**YOUR OBJECTIVE**
Write out, word for word, the part of the listing below that opens with the line containing "Image resolution: width=716" and closes with the line containing "Click the lower", keeping both of those lines and adding no others.

═══ THE DATA ═══

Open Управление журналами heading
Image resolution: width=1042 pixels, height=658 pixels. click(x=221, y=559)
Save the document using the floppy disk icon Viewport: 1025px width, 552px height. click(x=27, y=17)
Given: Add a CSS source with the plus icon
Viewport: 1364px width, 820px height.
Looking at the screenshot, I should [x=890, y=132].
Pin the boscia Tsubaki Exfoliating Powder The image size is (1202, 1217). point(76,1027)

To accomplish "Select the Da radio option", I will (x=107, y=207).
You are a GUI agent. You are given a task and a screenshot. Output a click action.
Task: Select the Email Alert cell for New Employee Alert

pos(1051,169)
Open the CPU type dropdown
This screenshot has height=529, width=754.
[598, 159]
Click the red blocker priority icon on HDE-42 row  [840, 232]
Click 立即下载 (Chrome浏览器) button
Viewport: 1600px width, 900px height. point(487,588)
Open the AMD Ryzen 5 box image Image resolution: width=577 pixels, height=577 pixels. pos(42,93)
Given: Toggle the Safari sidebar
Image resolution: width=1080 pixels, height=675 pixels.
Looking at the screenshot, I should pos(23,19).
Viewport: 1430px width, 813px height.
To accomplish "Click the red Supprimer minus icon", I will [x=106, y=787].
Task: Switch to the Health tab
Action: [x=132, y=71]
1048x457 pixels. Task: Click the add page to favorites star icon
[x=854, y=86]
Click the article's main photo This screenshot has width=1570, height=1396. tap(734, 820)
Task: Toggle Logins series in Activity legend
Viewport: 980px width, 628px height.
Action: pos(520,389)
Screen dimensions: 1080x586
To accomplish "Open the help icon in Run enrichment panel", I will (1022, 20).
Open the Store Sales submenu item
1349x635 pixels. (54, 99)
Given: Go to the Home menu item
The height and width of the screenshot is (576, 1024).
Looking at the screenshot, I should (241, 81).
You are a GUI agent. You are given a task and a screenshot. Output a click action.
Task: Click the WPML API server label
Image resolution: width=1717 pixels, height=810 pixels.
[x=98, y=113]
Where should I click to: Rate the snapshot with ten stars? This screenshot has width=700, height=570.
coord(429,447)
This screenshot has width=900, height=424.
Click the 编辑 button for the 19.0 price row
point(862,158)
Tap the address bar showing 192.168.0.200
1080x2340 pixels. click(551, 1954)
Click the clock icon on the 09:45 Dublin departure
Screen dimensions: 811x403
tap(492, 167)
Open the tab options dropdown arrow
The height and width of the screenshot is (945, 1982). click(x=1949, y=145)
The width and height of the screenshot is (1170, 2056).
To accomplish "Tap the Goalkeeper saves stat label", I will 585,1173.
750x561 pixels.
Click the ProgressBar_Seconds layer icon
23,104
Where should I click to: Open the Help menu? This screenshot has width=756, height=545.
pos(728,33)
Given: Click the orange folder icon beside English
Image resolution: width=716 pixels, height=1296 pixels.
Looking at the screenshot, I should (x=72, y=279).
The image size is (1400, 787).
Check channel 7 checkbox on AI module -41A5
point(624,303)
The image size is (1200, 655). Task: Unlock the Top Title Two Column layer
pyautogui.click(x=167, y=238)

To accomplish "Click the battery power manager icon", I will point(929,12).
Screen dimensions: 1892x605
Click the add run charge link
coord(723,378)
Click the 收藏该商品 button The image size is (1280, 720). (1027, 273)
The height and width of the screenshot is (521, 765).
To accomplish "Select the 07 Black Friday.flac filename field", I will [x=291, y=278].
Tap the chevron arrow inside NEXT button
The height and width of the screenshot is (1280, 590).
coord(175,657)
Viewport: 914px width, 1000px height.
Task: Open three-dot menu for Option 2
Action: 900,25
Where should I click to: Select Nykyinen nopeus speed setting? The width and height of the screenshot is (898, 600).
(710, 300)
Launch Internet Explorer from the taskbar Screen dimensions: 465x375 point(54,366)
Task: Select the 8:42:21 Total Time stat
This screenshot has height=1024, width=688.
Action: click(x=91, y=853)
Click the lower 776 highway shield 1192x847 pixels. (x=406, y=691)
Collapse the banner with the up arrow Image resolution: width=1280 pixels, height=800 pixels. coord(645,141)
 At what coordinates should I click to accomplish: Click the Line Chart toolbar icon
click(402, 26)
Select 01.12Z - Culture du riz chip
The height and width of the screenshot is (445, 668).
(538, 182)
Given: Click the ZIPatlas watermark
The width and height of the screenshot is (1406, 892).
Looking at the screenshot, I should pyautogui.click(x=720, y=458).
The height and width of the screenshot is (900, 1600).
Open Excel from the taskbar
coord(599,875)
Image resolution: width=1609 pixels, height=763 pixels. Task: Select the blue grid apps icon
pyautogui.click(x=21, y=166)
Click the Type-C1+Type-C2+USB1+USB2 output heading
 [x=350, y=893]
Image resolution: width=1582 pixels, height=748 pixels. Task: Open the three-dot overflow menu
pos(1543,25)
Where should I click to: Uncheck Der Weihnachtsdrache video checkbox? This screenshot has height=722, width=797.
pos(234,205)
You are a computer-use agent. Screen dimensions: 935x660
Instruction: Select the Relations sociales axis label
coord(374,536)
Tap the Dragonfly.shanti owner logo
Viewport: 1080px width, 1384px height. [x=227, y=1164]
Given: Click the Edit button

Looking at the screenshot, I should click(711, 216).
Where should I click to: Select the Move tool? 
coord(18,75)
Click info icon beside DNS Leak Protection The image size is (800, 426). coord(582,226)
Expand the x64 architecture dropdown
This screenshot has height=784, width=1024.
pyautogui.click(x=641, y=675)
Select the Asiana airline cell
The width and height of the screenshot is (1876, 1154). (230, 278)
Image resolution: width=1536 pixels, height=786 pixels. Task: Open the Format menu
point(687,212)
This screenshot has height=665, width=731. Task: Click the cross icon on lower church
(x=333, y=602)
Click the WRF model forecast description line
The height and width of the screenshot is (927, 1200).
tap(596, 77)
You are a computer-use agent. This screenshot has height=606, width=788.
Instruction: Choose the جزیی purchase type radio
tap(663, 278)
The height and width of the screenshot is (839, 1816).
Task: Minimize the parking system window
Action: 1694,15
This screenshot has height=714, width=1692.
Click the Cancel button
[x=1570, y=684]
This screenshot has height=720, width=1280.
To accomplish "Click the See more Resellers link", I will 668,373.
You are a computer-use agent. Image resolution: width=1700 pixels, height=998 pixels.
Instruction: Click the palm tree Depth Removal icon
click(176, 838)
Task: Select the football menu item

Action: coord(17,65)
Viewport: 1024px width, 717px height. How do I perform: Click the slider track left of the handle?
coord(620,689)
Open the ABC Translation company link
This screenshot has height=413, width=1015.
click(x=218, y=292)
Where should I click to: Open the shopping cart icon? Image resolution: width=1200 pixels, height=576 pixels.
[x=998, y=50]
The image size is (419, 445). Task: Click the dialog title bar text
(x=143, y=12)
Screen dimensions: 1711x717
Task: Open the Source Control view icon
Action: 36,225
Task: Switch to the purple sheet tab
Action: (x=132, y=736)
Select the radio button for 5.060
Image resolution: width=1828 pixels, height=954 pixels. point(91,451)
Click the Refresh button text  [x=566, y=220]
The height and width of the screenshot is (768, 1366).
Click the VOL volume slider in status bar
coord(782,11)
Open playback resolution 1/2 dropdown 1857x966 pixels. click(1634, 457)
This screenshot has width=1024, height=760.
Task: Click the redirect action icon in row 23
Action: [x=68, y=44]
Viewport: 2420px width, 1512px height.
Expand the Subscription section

═══

**EXPECTED OUTPUT**
Image resolution: width=716 pixels, height=1296 pixels.
Looking at the screenshot, I should (x=72, y=279).
The image size is (1400, 787).
Check channel 7 checkbox on AI module -41A5
point(624,303)
The image size is (1200, 655). Task: Unlock the Top Title Two Column layer
pyautogui.click(x=167, y=238)

To accomplish "Click the battery power manager icon", I will point(929,12).
Screen dimensions: 1892x605
Click the add run charge link
coord(723,378)
Click the 收藏该商品 button The image size is (1280, 720). (1027, 273)
The height and width of the screenshot is (521, 765).
To accomplish "Select the 07 Black Friday.flac filename field", I will [x=291, y=278].
Tap the chevron arrow inside NEXT button
The height and width of the screenshot is (1280, 590).
coord(175,657)
Viewport: 914px width, 1000px height.
Task: Open three-dot menu for Option 2
Action: 900,25
Where should I click to: Select Nykyinen nopeus speed setting? The width and height of the screenshot is (898, 600).
(710, 300)
Launch Internet Explorer from the taskbar Screen dimensions: 465x375 point(54,366)
Task: Select the 8:42:21 Total Time stat
This screenshot has height=1024, width=688.
Action: click(x=91, y=853)
Click the lower 776 highway shield 1192x847 pixels. (x=406, y=691)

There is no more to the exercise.